8. (a) T (b) F (c) T (d) T (e) T

During the first trimester, only the decidual segments of the spiral arteries are invaded and remodelled. At the same period, the myometrial segments of the spiral arteries show decidua-associated remodelling, but the endovascular invasion of these deeper segments only begins after 14 weeks. The deep endovascular invasion occurs at mid-pregnancy and is associated with trophoblast-associated remodelling (i.e. replacement of the vascular smooth muscle and elastic lamina by invaded trophoblast embedded into a fibrinoid extracellular matrix). At 18 weeks, one-third of these vessels are invaded, and more lateral arteries are progressively invaded in the course of the second trimester. At that time, the maternal blood supply to the placenta reaches its full capacity. During the third trimester, other changes may occur in the spiral arteries (e.g. re-endothelialization and focal appearance of intimal cushions in some of the spiral arteries). There is no evidence that the latter changes play a major role in utero-placental flow.

9. (a) T (b) F (c) T (d) F (e) F

Immune cells infiltrate post-ovulatory endometrium and their number increases in the presence of fertilization. In the first trimester, 30% of stromal cells are leucocytes; 75% of these leucocytes are uterine natural killer cells. Migration of leucocytes is thought to be regulated directly and indirectly by hormones. In addition, a specific trophoblasts-derived cytokine and chemokine subset is thought to play a role in recruiting uterine natural killer cells and macrophages to implantation sites. Increased vascular permeability results from induction of vascular endothelial growth factor and placental growth factor. Veins and arteries are remodelled during early pregnancy. Venous remodelling results in dilatation and intravenous fibrin depositions in association with trophoblasts. Spiral arteries span the inner myometrium, endometrium and decidua. These arteries are high-resistance vessels and have a single layer of endothelial cells surrounded by vascular smooth-muscle cells. These spiral arteries are transformed into a low resistance vascular network by dilatation, disorganization of the vascular smooth muscle cells, fibrin replacement and endothelial replacement by extravillous trophoblasts. The uterine natural killer cells and macrophages within remodelling vessels seem to prime the decidual vessels for extravillous trophoblast invasion, which plays a role in recruiting extravillous trophoblasts to reline the vessel wall. The invasion of endovascular trophoblasts results in apoptotic death of maternal endothelial cells and vascular smooth muscle cells. This is followed by further arterial dilatation and plugging of spiral arteries. The first trimester is characterized mainly by vasculogenesis and branching angiogenesis, whereas the third trimester is predominantly characterized by non-branching angiogenesis.
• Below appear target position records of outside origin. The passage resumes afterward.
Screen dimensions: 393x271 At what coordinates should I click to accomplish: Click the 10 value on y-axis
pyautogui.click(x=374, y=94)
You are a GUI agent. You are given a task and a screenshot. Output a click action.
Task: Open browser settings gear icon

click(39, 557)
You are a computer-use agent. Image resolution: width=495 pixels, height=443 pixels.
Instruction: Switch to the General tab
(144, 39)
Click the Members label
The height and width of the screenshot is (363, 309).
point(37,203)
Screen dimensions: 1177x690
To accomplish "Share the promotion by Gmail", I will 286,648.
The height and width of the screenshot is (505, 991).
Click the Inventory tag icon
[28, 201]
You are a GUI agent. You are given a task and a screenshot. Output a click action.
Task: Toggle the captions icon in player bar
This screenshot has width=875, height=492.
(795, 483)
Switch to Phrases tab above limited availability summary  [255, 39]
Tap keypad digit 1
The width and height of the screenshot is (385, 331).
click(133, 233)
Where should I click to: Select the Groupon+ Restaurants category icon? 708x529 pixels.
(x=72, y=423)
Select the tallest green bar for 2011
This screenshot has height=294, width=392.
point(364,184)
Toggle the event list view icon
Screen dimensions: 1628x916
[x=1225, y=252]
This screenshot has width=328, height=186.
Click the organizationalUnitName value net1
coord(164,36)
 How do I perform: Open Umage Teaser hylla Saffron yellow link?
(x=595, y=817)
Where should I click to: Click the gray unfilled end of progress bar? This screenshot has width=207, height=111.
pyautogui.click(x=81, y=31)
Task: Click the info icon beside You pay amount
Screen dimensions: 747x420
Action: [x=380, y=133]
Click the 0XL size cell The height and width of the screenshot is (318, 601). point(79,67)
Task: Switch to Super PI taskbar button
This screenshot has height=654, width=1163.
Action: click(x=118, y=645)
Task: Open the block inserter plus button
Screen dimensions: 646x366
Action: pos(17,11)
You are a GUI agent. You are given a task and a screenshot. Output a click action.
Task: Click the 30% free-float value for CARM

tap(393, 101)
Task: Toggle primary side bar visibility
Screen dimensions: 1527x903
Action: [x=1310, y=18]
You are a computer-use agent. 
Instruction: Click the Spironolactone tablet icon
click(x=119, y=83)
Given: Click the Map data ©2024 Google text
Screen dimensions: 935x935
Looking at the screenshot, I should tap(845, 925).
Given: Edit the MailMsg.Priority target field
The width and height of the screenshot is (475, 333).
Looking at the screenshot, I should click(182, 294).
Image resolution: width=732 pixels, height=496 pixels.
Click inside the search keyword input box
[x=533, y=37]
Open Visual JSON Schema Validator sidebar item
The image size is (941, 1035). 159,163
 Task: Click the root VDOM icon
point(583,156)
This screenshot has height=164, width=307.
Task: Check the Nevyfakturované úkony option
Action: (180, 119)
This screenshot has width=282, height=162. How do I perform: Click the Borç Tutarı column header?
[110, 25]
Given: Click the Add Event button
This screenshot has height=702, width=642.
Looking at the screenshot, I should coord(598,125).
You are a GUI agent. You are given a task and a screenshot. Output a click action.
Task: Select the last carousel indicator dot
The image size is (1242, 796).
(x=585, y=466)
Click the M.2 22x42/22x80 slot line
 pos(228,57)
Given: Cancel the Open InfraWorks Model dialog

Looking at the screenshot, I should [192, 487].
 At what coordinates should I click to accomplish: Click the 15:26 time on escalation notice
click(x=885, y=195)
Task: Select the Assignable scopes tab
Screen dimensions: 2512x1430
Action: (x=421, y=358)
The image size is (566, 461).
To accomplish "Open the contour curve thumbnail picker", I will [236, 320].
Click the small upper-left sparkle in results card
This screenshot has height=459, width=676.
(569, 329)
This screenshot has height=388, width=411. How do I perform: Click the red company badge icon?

10. (a) T (b) F (c) F (d) F (e) T

Invasion of endovascular trophoblasts results in apoptotic death of maternal endothelial cells and vascular smooth muscle cells. Differences in vascularization pattern include: enhanced total vascular surface and luminal diameter and reduced vessel density, from decidual secretory endometrium to decidua parietalis to decidua basalis. The reduced vascular density at the implantation site has been described before in rats and was suggested to result from oedema. However, the vascular density still differed after correction for oedema. The increase in luminal diameter may represent an adaptation to increased blood flow or may be due to vasodilatation reported to occur before infiltration of endovascular trophoblasts. The enlargement of the total vascular surface in the decidua has been reported previously and is likely to be functionally related to the increased blood supply required to serve the growing demands of the fetus.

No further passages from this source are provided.